═════ GIVEN ENTRIES

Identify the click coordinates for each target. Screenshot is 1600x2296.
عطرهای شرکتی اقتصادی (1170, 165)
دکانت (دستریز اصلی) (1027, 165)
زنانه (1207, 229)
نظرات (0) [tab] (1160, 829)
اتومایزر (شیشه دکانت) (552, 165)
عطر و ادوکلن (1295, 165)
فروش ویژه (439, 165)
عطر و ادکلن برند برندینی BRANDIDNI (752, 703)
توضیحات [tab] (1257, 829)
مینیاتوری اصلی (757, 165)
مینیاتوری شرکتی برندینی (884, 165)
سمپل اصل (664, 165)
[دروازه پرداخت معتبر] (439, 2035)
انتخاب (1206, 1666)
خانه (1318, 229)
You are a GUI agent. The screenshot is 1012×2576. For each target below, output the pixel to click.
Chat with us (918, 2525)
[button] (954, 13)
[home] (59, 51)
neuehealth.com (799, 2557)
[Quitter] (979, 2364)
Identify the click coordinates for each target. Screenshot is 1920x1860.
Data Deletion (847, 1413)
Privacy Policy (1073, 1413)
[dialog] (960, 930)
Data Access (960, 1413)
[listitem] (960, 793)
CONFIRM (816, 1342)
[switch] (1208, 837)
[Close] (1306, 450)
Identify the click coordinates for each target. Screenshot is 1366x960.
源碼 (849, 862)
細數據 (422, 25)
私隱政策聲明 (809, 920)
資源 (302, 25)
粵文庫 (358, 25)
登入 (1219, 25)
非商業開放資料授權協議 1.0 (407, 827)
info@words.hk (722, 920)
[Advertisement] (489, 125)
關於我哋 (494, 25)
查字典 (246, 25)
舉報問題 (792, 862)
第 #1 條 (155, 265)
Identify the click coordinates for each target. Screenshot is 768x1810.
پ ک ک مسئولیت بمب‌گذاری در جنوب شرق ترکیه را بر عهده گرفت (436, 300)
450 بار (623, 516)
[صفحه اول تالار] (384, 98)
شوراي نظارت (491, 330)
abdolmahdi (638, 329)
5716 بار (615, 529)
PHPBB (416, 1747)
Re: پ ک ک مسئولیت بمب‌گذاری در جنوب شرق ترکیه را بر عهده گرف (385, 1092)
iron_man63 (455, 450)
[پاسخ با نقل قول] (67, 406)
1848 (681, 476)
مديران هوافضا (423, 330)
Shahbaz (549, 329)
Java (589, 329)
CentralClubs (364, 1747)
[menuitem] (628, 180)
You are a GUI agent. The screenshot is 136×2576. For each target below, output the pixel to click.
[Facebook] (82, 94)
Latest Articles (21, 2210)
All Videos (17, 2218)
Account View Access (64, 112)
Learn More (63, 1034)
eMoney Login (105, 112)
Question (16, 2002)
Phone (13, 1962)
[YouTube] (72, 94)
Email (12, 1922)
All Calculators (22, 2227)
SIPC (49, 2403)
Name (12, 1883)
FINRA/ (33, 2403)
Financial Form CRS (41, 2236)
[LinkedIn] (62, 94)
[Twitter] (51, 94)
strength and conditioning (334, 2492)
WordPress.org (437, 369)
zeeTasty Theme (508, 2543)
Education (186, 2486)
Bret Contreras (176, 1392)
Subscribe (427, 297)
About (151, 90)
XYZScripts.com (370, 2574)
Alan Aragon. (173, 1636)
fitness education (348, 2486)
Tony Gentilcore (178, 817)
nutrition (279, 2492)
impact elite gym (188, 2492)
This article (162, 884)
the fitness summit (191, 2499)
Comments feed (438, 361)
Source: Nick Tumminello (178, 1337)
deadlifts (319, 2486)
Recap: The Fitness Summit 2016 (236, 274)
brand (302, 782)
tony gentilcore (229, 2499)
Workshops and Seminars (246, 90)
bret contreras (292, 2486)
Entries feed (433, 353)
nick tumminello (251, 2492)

══════════

◆ **EXERCISE AIM**
From the data above, reproduce word for word the lines running from the line with "Education (186, 2486)" to the line with "This article (162, 884)", ends included.

◆ **REPLY**
Education (186, 2486)
Bret Contreras (176, 1392)
Subscribe (427, 297)
About (151, 90)
XYZScripts.com (370, 2574)
Alan Aragon. (173, 1636)
fitness education (348, 2486)
Tony Gentilcore (178, 817)
nutrition (279, 2492)
impact elite gym (188, 2492)
This article (162, 884)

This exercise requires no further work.